Kaufeld Jessica K, Gwinner Wilfried, Scheffner Irina, Haller Hermann G, Schiffer Mario
Division of Nephrology, Hannover Medical School, Carl Neuberg Straße 1, 30625 Hannover, Germany.
J Transplant. 2012;2012:563404. doi: 10.1155/2012/563404. Epub 2012 Dec 27.

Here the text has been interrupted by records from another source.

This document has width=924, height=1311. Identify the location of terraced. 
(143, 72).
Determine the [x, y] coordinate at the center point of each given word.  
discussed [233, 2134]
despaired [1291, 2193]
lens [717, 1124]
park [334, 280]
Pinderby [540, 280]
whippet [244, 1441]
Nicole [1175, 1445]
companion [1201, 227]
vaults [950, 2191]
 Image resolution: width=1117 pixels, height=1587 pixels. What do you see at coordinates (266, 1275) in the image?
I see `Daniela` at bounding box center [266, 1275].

Urinary neutrophil gelatinase-associated lipocalin (uNGAL) is known to predict the prolonged delayed graft function after kidney transplantation. We examined the relation of uNGAL with histological findings of acute tubular injury (ATI). Analyses were made in biopsies taken at 6 weeks, 3 months, and 6 months after kidney transplantation. uNGAL was measured in the spot urines, normalized to urinary creatinine excretion, and correlated to biopsy findings and clinical, laboratory, and demographic variables. Controls included healthy individuals, individuals after kidney donation and ICU patients with acute kidney failure. Renal transplant recipients without ATI did not display elevated uNGAL levels compared to the healthy controls. Transplant patients with ATI had a higher uNGAL excretion at 6 weeks than patients without ATI (27,435 versus 13,605 ng/g; P = 0.031). This increase in uNGAL was minor compared to ICU patients with acute renal failure (2.05 × 106 ng/g). Patients with repeated findings of ATI or severe ATI did not have higher urinary NGAL levels compared to those with only one ATI finding or moderate ATI. Female recipient gender and urinary tract infection were identified as potential confounders. uNGAL has a relation with histological signs of acute tubular injury. The usability of this biomarker in renal allograft recipients is limited because of the low sensitivity.
尿中性粒细胞明胶酶相关脂质运载蛋白(uNGAL)已知可预测肾移植后延迟移植肾功能的延长。我们研究了uNGAL与急性肾小管损伤(ATI)组织学表现之间的关系。对肾移植后6周、3个月和6个月时获取的活检组织进行分析。测定即时尿中的uNGAL,并根据尿肌酐排泄量进行标准化,然后将其与活检结果以及临床、实验室和人口统计学变量相关联。对照组包括健康个体、肾供体术后个体以及急性肾衰竭的重症监护病房(ICU)患者。与健康对照组相比,无ATI的肾移植受者uNGAL水平未升高。有ATI的移植患者在6周时的uNGAL排泄量高于无ATI的患者(27,435对13,605 ng/g;P = 0.031)。与急性肾衰竭的ICU患者相比(2.05×106 ng/g),uNGAL的这种升高幅度较小。与仅有一次ATI表现或中度ATI的患者相比,反复出现ATI表现或重度ATI的患者尿NGAL水平并未更高。女性受者性别和尿路感染被确定为潜在混杂因素。uNGAL与急性肾小管损伤的组织学征象有关。由于敏感性较低,这种生物标志物在同种异体肾移植受者中的可用性有限。